Samplers such as HTTP can take a long time to return all the date. There are timeout settings, but these apply to each network message, not the overall sample. Once the sampler has completed, the duration assertion can be used to flag overlong samples, but this could take a very long time. Rather than update every sampler and its GUI to support an extra timeout option, it is possible to use the Interruptible.interrupt() method in a Timer. Timers run before the sampler to which they apply, so they can schedule a future task to invoke the interrupt() method on the sampler.
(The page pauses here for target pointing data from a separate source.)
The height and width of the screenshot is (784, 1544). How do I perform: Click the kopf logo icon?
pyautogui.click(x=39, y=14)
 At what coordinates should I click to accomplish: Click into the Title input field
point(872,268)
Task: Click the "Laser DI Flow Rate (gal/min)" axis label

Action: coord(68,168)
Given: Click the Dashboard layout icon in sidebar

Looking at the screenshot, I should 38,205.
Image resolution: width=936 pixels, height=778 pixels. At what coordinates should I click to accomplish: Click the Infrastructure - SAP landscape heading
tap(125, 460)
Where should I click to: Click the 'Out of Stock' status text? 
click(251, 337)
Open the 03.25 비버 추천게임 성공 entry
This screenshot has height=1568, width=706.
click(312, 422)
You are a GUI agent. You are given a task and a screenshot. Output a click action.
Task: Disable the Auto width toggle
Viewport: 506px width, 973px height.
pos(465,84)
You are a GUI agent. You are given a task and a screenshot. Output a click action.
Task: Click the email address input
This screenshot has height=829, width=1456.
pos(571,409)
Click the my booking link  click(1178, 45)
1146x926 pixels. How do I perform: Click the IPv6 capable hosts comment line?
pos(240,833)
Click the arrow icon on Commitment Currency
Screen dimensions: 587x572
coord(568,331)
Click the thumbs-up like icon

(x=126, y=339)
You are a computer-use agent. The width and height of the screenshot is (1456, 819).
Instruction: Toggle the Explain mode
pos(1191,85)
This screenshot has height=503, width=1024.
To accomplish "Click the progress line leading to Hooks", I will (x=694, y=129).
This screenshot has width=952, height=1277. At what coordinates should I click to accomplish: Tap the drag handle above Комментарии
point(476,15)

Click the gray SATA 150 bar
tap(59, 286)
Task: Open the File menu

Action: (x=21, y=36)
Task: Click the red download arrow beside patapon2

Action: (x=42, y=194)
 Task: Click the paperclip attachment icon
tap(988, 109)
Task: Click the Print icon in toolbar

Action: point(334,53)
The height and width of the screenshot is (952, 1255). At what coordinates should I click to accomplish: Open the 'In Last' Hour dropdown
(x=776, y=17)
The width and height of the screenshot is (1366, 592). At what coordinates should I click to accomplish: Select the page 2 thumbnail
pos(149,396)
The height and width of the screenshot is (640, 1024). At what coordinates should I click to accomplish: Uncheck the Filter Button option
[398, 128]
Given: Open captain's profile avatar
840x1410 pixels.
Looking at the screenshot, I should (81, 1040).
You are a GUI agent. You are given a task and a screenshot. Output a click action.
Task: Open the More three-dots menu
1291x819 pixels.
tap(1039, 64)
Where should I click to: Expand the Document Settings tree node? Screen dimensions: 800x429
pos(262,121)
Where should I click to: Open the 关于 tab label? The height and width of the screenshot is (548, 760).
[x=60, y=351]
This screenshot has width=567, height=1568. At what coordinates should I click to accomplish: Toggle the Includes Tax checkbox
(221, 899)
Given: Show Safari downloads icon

The following is a very basic BeanShell Timer implementation: ==== cut here ===== import java.util.concurrent.Executors; sampler=ctx.getCurrentSampler(); run=new Runnable() { public void run() { sampler.interrupt(); } }; tpool = Executors.newScheduledThreadPool(1); // schedule the interrupt to occur in 5 seconds from now tpool.schedule(run, 5L, java.util.concurrent.TimeUnit.SECONDS); return 0; // don't actually wait ===== cut here ===== It would be useful to have a built-in Timer to perform the same function.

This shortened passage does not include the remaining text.